CHAPTER   
17

Portfolio Evaluation

You can observe a lot just by watching.

—Yogi Berra

“The only reason for the assets are the liabilities” is a mantra that used to be heard frequently, but not so much anymore. Why hold back, or save, or avoid spending money, unless you have a reason or purpose for that money sometime in the future? Those future needs, for which we hold funds, are simply liabilities. For pension plans, it’s easy for your actuary to assume the future benefit payroll attached to each employee, then once that total future payroll is estimated, discount it back at some assumed rate of return to today. That number can be compared to the assets on hand. For endowments and foundations, it is a much more direct proposition. They have a required payout that must be met, and often target a higher number to account for inflation or they have a specific budget amount that needs to be met. These requirements are the liabilities that must be covered and are the only reason for the assets.

Do employees or grant recipients really care if the S&P or some “policy” index got beat? Do benefit checks or grants get paid in dollars, or “relatives to the index?” On every check I’ve seen (and the only ones we want), that long middle line always ends in “dollars,” never “relatives” or “frontiers” (efficient or not). The first and only goal of a pension plan must be to pay those bills—now and future. The first and only goal of a foundation or endowment is to pay their obligations and fund their programs—now and future. So how do trustees measure how well they are doing? How do they evaluate the need for change, and just how do they manage the fund?

First, and foremost, they have to define their job. Presumably, they did this in their governance document. It should not be to beat some popular index or even a policy index, nor is it to beat Dallas Police and Fire, Yale, or your favorite competitor, nor is it to do better than other “funds like ours.” Their first job is to pay those liabilities when they are due. They must fund their programs and budget share. Anything else is not acting in the best interests of the fund, is disloyal, and shows a lack of care.

Yale professor emeritus James Tobin writes: “Trustees are the guardians of the future against the claims of the present. Their task is to preserve equity among generations.”1

The only true benchmark is therefore the liability (benefit) itself—but that slippery devil is different for each particular fund.

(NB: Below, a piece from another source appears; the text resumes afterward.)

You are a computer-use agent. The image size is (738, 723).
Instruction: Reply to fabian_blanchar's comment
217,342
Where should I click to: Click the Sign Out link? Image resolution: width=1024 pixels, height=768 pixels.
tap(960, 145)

In theory, it should be simple; just figure out what checks will be needed from now until “far in the future” and calculate an average rate of return needed by each contribution to get to that number. From the trustee’s point of view, all that is needed is to earn that rate or better—right? In a world where crystal balls work (or towers are ivory) the answer would be yes. Otherwise, no.

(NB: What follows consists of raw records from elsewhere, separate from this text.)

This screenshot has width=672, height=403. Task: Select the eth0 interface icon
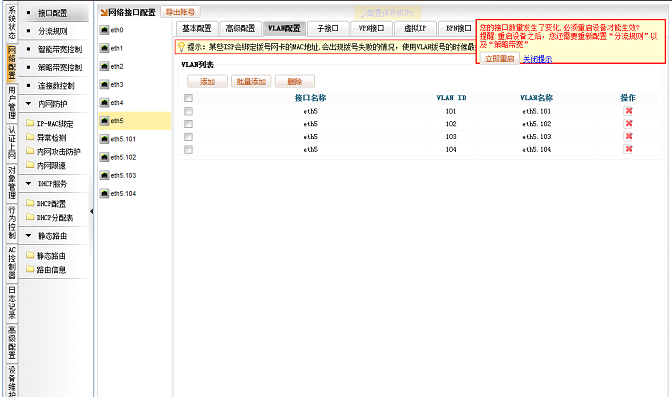[104, 48]
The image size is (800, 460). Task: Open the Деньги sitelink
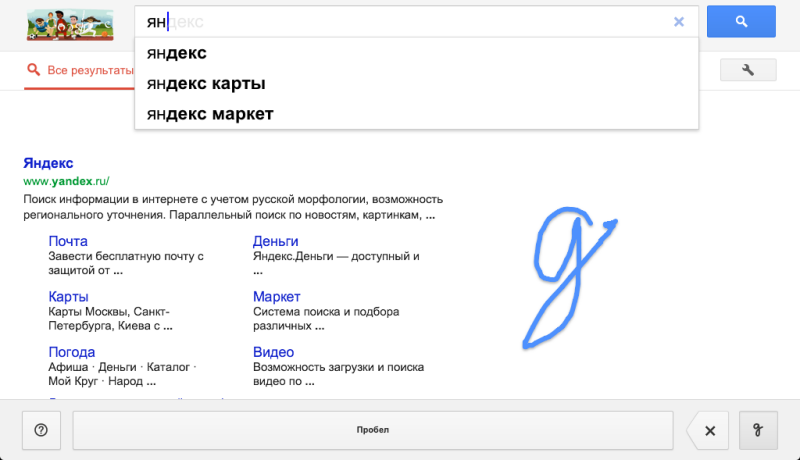tap(275, 241)
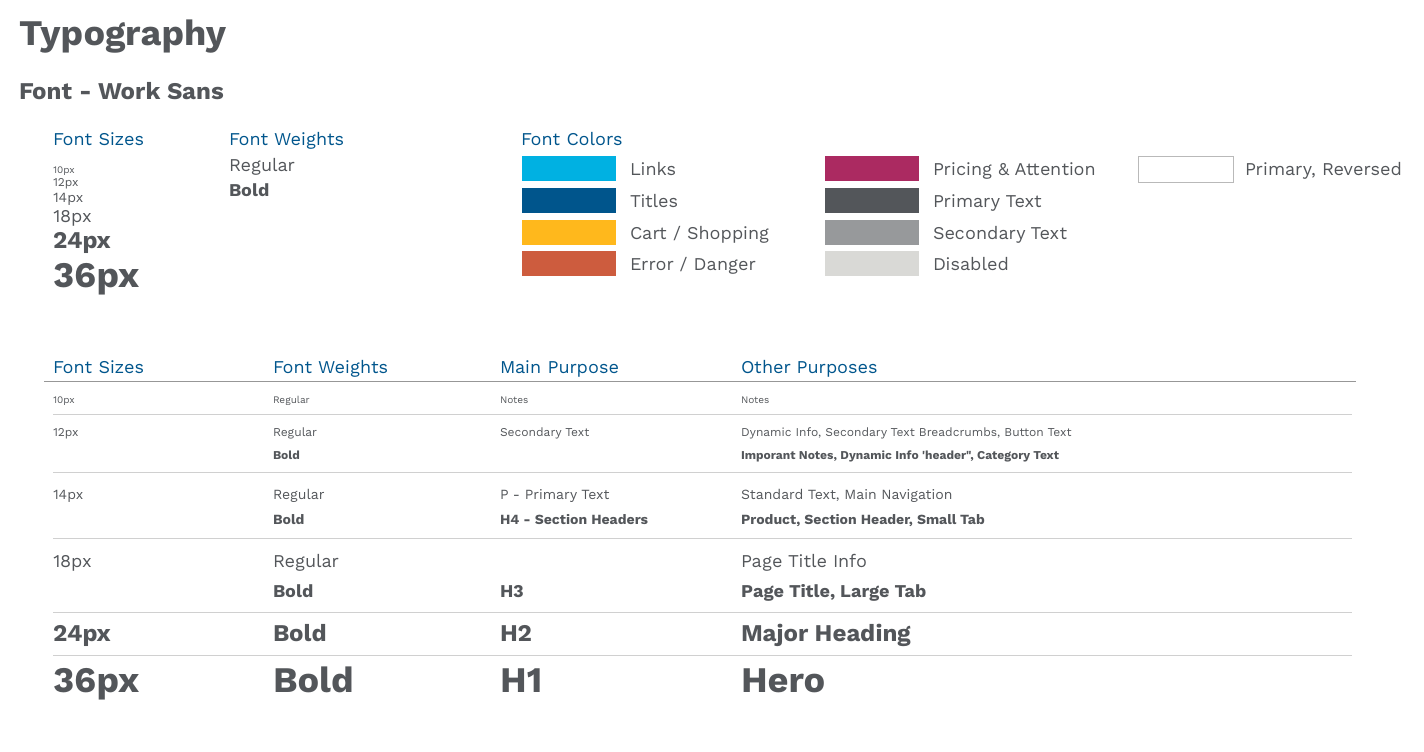Click the H4 - Section Headers cell

tap(574, 520)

The current fad is the “policy index,” where the investment committee takes the preselected asset allocation weights multiplied by their individual indexes or benchmark returns to create a unique benchmark return that reflects “policy.” Since that policy benchmark is calculated with average asset class returns and the investment committee would never hire or keep a below-average manager (at least in theory), it becomes a virtual guarantee that the fund will beat that policy index and will be successful. Unfortunately, much of the time many funds simply don’t exceed the policy index, and when they do there may be no real success because they don’t meet the required return.

Example: Not long ago, a state-run pension plan had beat its policy benchmark by over 200 basis points, and for that stunning success its staff awarded themselves almost $2 million in bonuses. Just too bad the fund missed its required return by almost 300 basis points. Better luck next time, employees, and thanks for the new car.

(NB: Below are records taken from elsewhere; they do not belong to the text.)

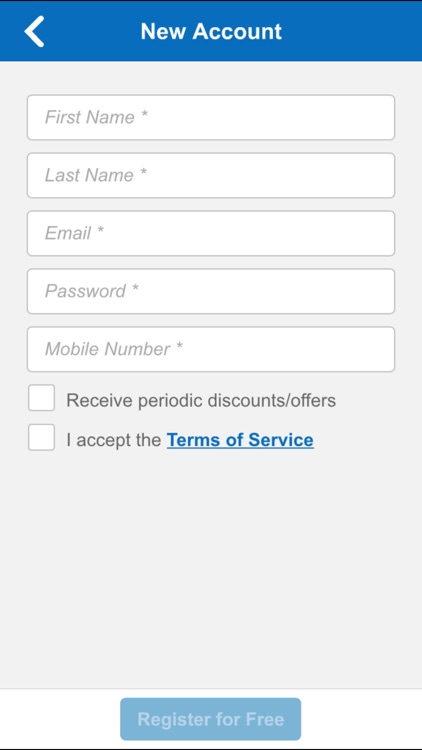Click the Email placeholder asterisk

click(x=100, y=231)
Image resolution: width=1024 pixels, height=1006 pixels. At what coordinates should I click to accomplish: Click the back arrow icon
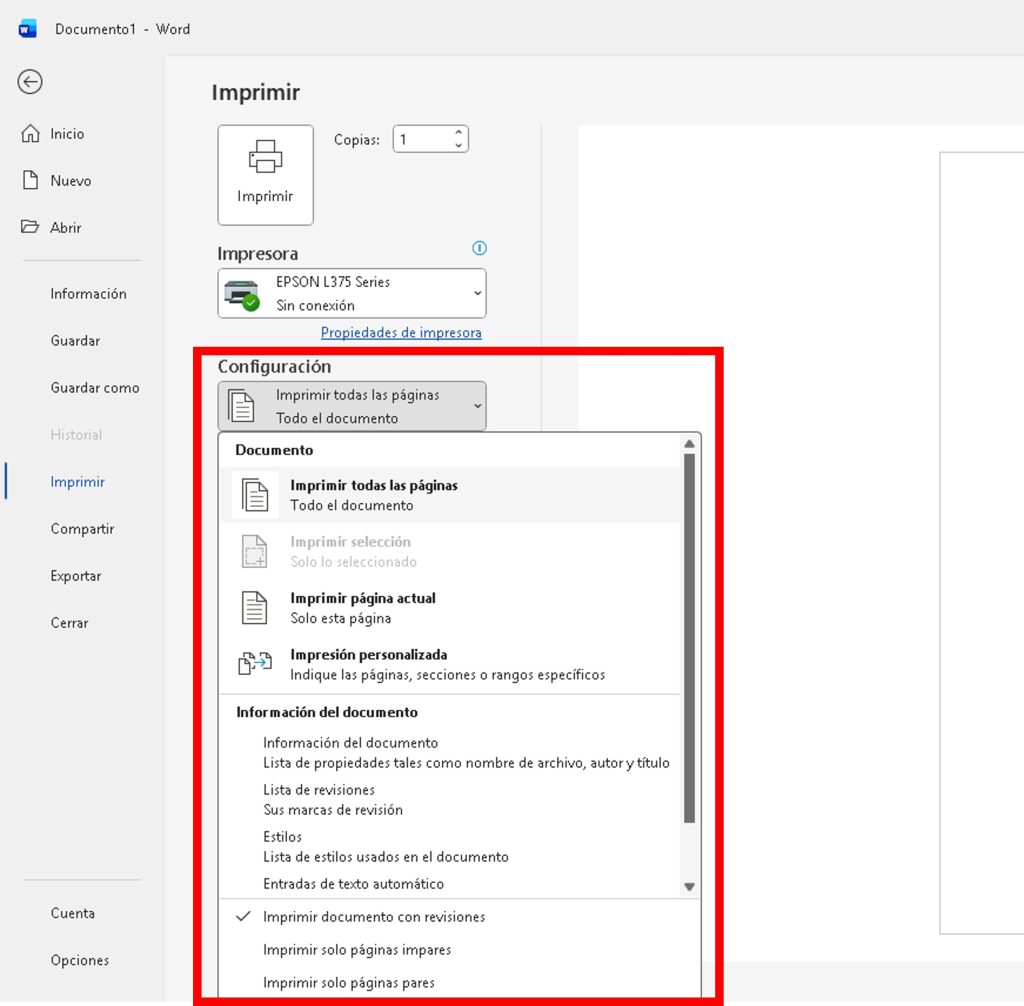click(30, 82)
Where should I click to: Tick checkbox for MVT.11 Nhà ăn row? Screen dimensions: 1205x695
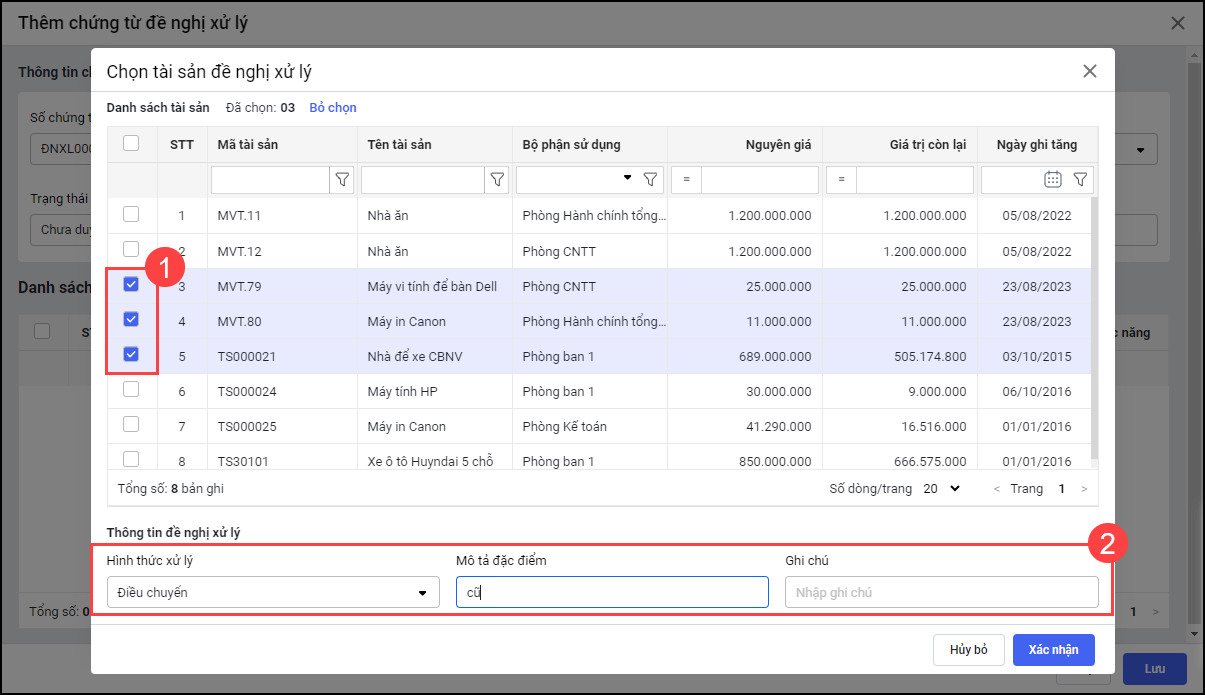(131, 214)
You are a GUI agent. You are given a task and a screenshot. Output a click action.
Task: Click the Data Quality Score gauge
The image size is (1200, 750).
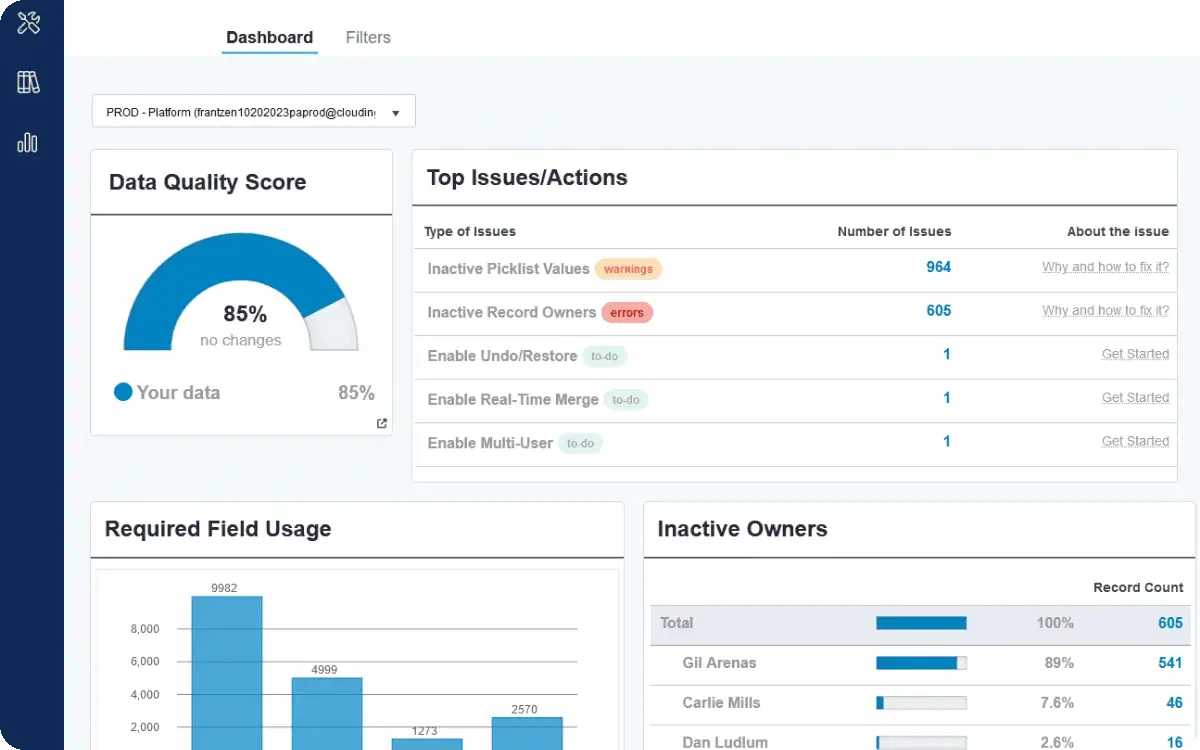(x=241, y=292)
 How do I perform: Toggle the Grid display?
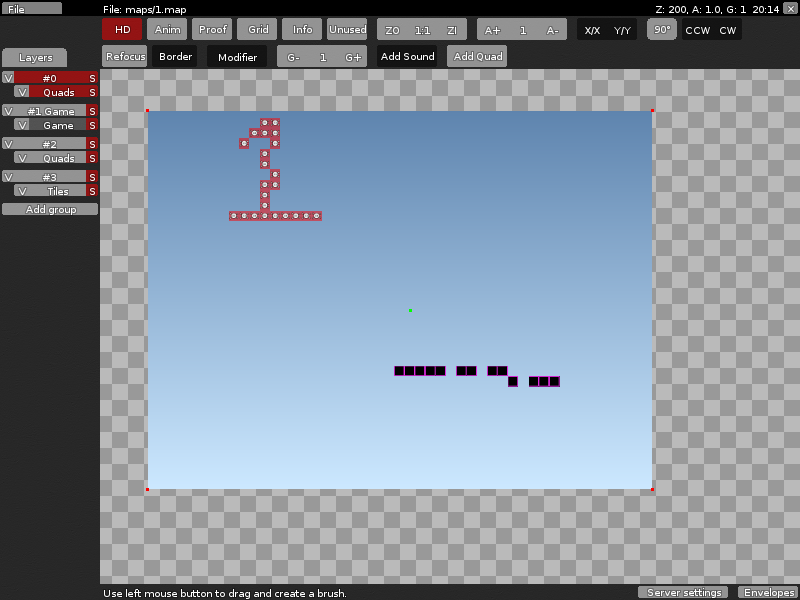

The questions that are almost never asked are, “Why is this the policy?,” “What is the purpose of this policy?,” “Where did we get this policy?,” and most importantly, “Will this policy get us where we need to be?”

Another common evaluation tool is the watch list. A manager underperforms for some specified period of time, therefore he is put on a “watch list” (what, no one was watching before?). Then he is given some specified period of time to improve. The question never asked is Why? Why is he underperforming? Is there a reason? Could it be due to their philosophy, and the failure should be expected given the current market conditions? Is the intellectual capital gone? If so, why wait to find a new manager? Is it something that can be fixed? If so, what are you (or the manager) doing about it, and if it’s not fixable, why wait? This brings up a corollary: Why is the consultant or your investment officer reluctant to fire this manager now? They may have a reason, but this is a reason that must be explained and justified to the committee.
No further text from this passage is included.